Court Opinion

ID: 8290725
Source: CourtListenerOpinion
Date Created: 2022-10-17 10:44:34.053274+00
Date Added: 2024-06-11T16:43:51.465443
License: Public Domain

Lewis, Chief Justice:
Appellant has appealed, through appointed counsel, from his conviction and sentence of eighteen months for malicious damage to personal property in violation of Section 16-381 of the 1962 Code of Laws, as amended. The charges arose out of the infliction of damage to an automobile of an agent of the South Carolina Tax Commission.
Section 16-381 provides that the punishment for malicious injury to personal property shall be at the discretion of the court unless the injury or loss to the property is less than $50.00, in which latter event the offense is triable in magistrate’s court.

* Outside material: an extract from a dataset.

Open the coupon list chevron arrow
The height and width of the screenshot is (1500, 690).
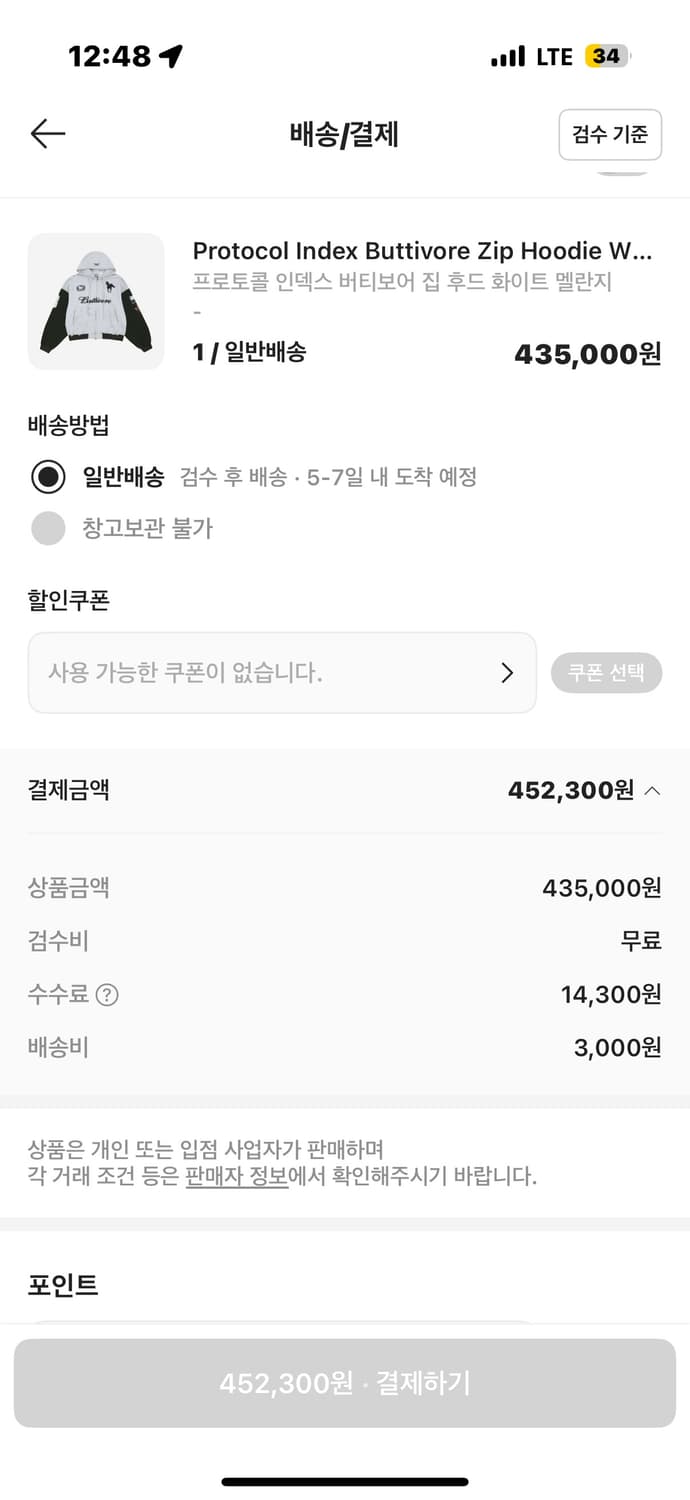click(x=507, y=673)
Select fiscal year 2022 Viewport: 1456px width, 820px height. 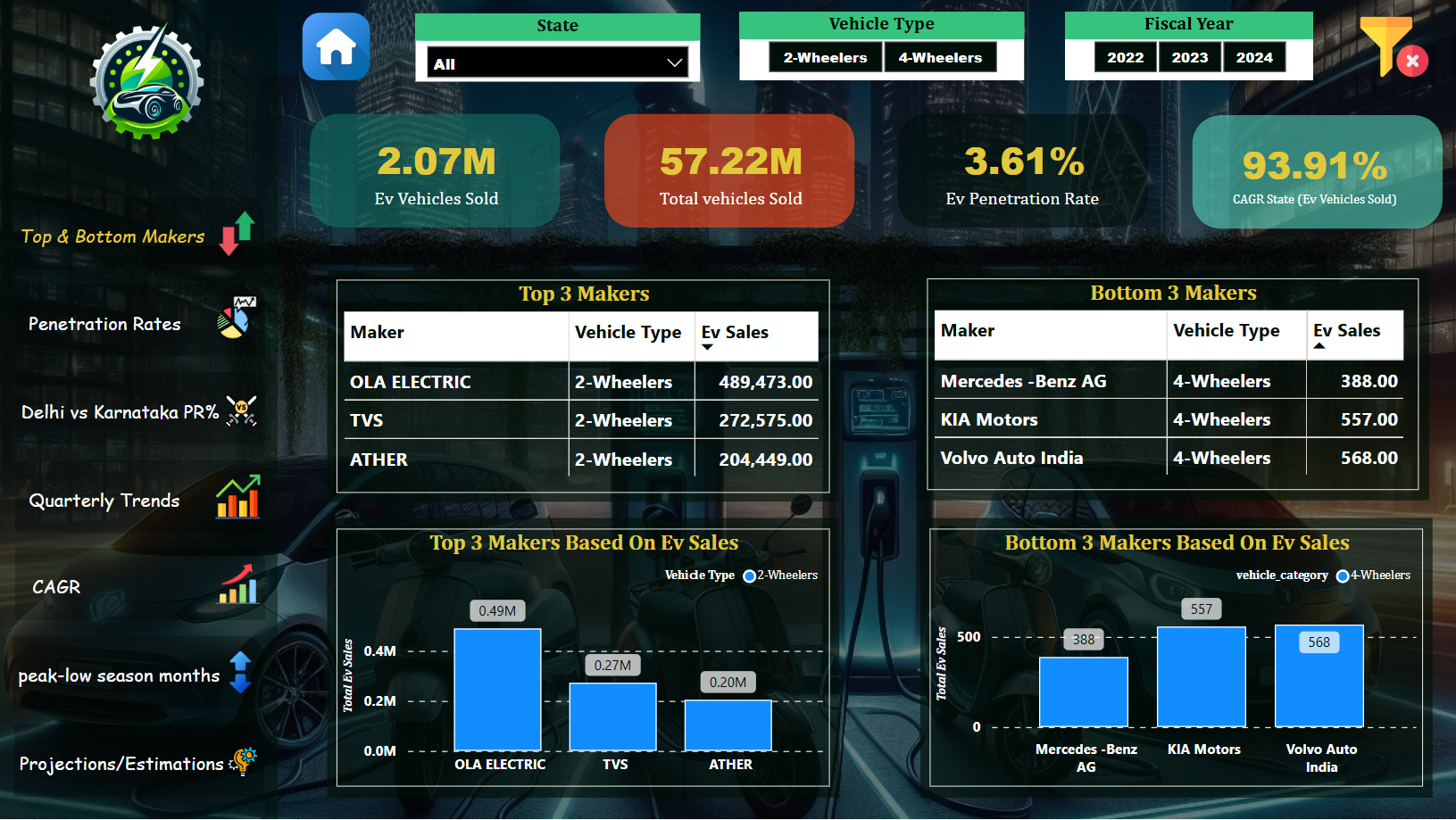(1125, 58)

At the trial, photographs were introduced showing injury to hte automobile and, in addition, three written estimates of the damage were allowed in evidence, over appellant’s objection, without the testimony of the persons who made the estimates. Appellant now contends that the admission of the written estimates without the testimony of the persons making them was prejudicial and entitles him to a new trial.
The amount of the loss or injury to the property determined whether appellant would be tried in magistrate’s court where the punishment could not exceed that permitted by law without presentment of a grand jury, or whether he would receive a sentence within the discretion of the court. The question of the amount of the injury to the property, and therefore the jurisdiction of the court to try the offense, was left solely for the jury to determine along with the other factual issues.

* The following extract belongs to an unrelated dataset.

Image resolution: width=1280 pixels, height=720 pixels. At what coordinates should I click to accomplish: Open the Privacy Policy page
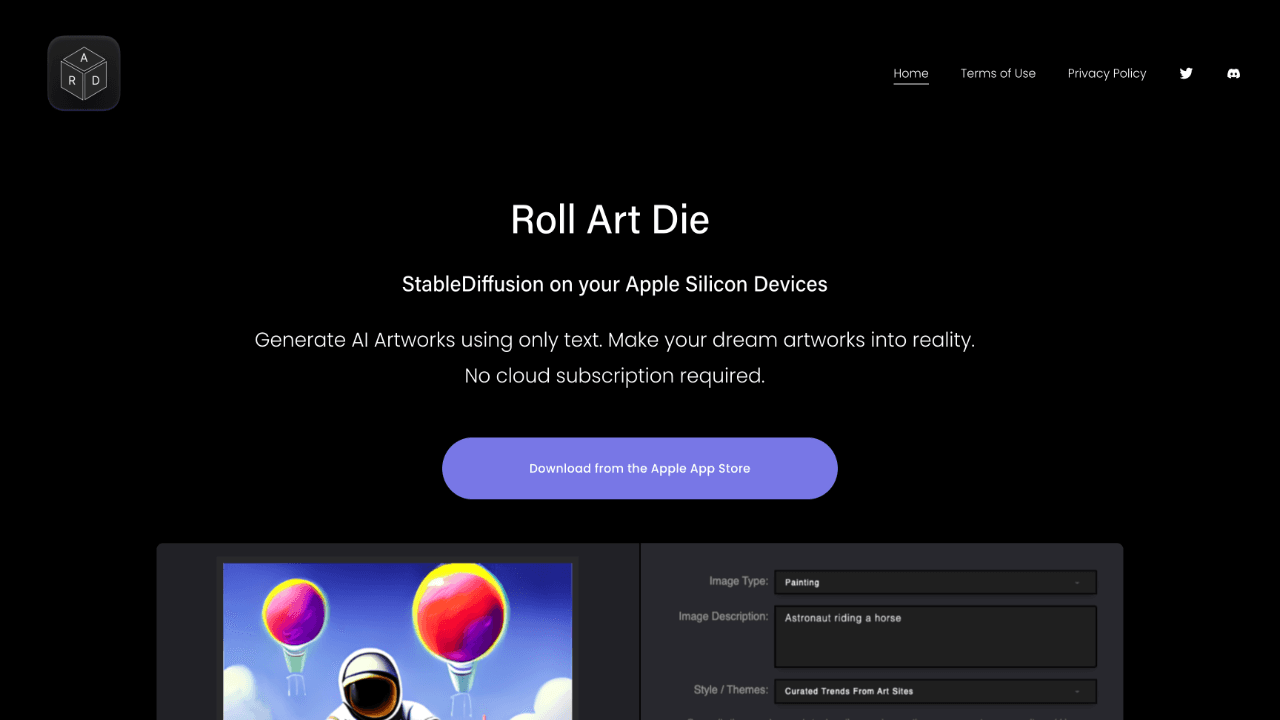1106,73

The sentence imposed by the court could only be sustained if the damage to the automobile amounted to $50.00 or more *162and the State was required to prove such damage beyond a reasonable doubt. State v. Collins, 188 S. C. 338, 199 S. E. 303.
While the photographs of the automobile constituted some evidence of the damage, the State relied also upon the written estimates. These estimates were hearsay and, as much, inadmissible. The probability of prejudice from their admission is evident.
In vew of the clear probability of error; the judgment is reversed, without oral argument, and the cause remanded for a new trial.*
Ness, Rhodes and Gregory, JJ., concur.
Littlejohn, J., dissents.

 This appeal was originally presented to the Court as an Anders brief.